Membrane interactions and the effect of metal ions of the amyloidogenic fragment Aβ(25–35) in comparison to Aβ(1–42)

Aβ(1−42) peptide, found as aggregated species in Alzheimer's disease brain, is linked to the onset of Alzheimer's disease. Many reports have linked metals to inducing Aβ aggregation and amyloid plaque formation. Aβ(25–35), a fragment from the C-terminal end of Aβ(1−42), lacks the metal coordinating sites found in the full-length peptide and is neurotoxic to cortical cortex cell cultures. We report solid-state NMR studies of Aβ(25–35) in model lipid membrane systems of anionic phospholipids and cholesterol, and compare structural changes to those of Aβ(1–42).
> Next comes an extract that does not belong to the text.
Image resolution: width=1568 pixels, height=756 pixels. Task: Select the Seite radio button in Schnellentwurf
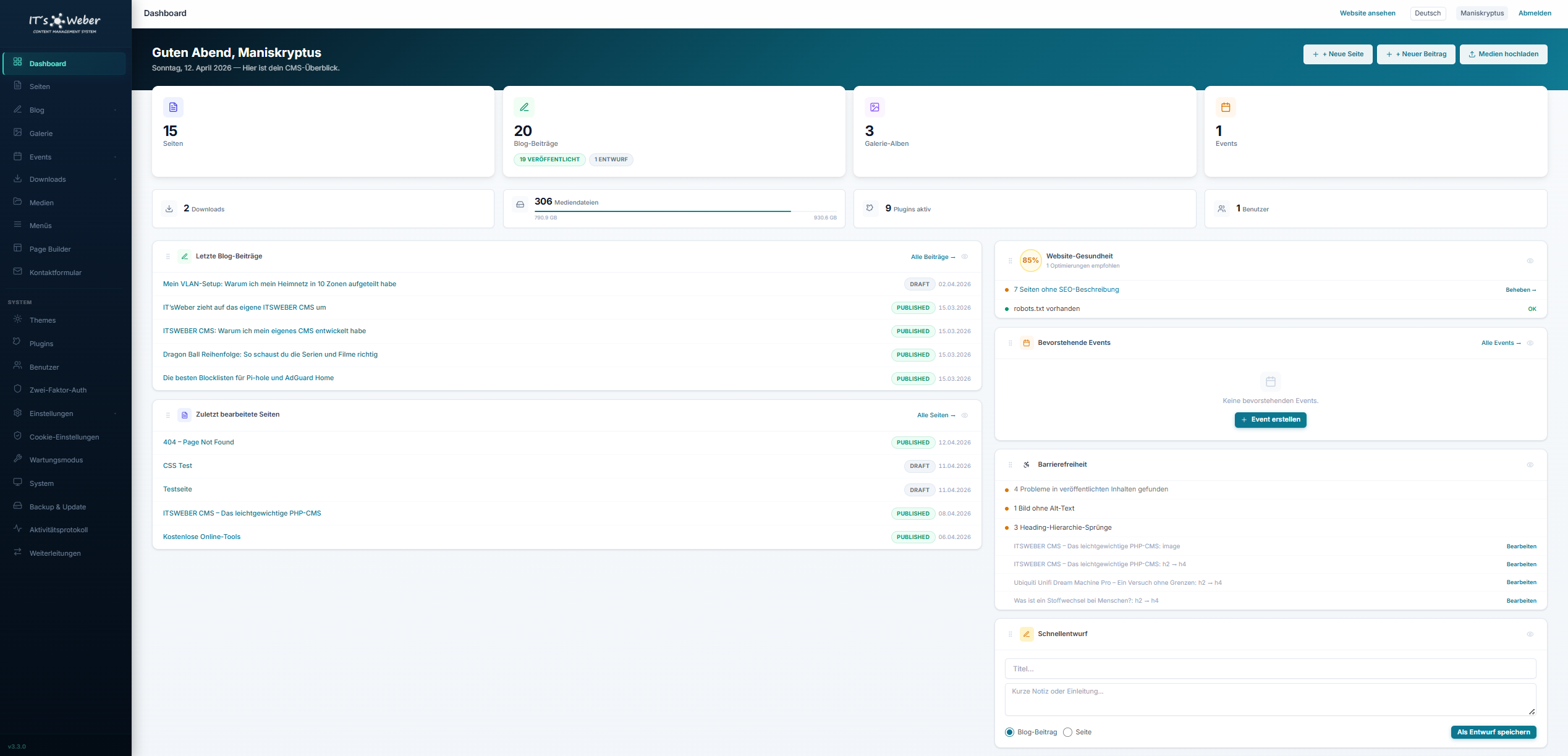tap(1067, 732)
When added after vesicle formation, Aβ(25–35) was found to interact with the lipid headgroups and slightly perturb the lipid acyl-chain region; when Aβ(25–35) was included during vesicle formation, it inserted deeper into the bilayer. While Aβ(25–35) retained the same β-sheet structure irrespective of the mode of addition, the longer Aβ(1–42) appeared to have an increase in β-sheet structure at the C-terminus when added to phospholipid liposomes after vesicle formation. Since the Aβ(25–35) fragment is also neurotoxic, the full-length peptide may have more than one pathway for toxicity.